Here’s the part worth pausing on: the US doesn’t have a trade deficit with Brazil. It has a surplus, and a growing one. $14.4bn in 2025, nearly double the $7.7bn recorded in 2024.

That inverts the usual logic. Tariffs are typically justified as a corrective for a country selling more to America than it buys. Brazil buys more from America than it sells. Whatever this is, it isn’t deficit reduction.

What’s exempt tells you more than what’s taxed

Beef and coffee both escaped. So did some rare-earth materials, aircraft parts, and certain oil and gas products.

The reason is visible in the US Labour Department’s own numbers: beef is up 11.8% year-on-year, coffee up 12%. Brazil is a major supplier of both. Tariffing them would push already-rising grocery prices higher in an election year.
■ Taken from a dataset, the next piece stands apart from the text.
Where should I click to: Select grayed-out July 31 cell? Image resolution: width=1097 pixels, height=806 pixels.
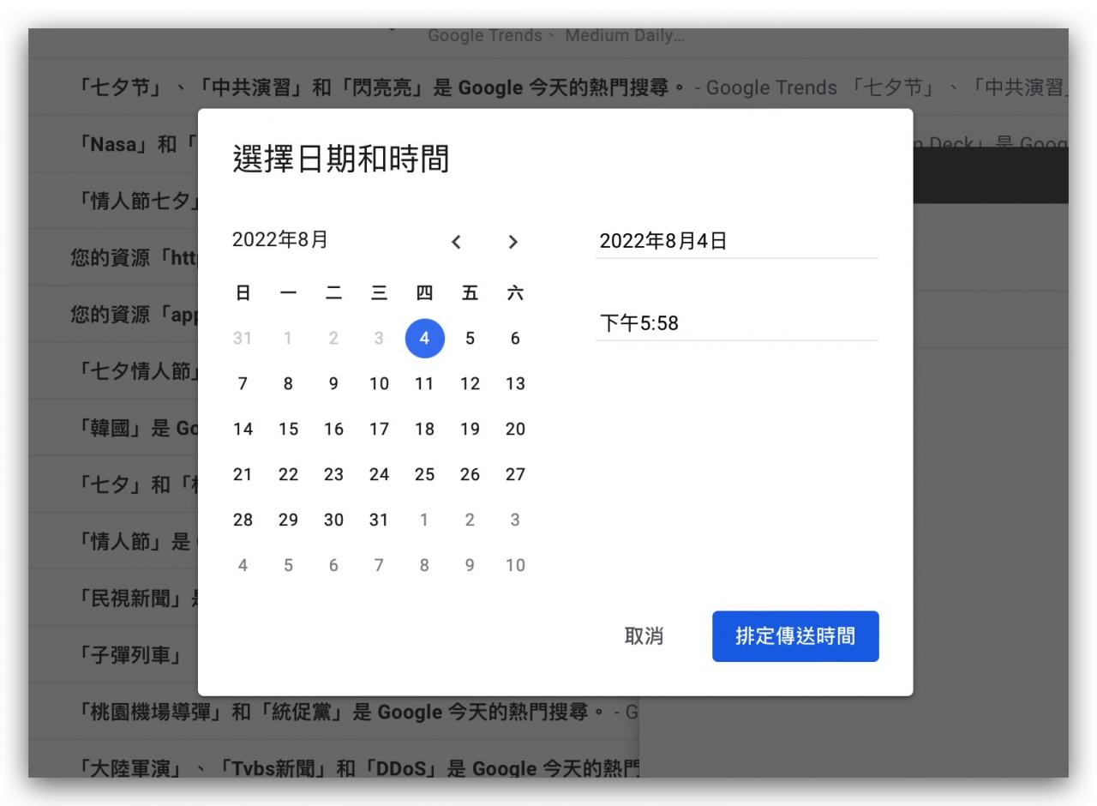tap(243, 338)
So the tariff has been engineered around its own political cost. The pain lands on sugar, textiles, paper and steel inputs that raise prices slowly and diffusely, through manufacturers rather than at the till.

Two stories about why this is happening

Washington’s version: a Section 301 investigation concluded that Brazil engaged in unfair practices, including on digital trade and illegal deforestation. US Trade Representative Jamieson Greer said extensive negotiations over a year more than 30 meetings failed to resolve the issues, while stressing the US remains open to further talks.

Brasília’s version: Lula and Brazilian officials have long called the allegations politically motivated, pointing to the timing. Brazil prosecuted former president Jair Bolsonaro, a close Trump ally, over his role in a coup attempt. The tariff pressure followed.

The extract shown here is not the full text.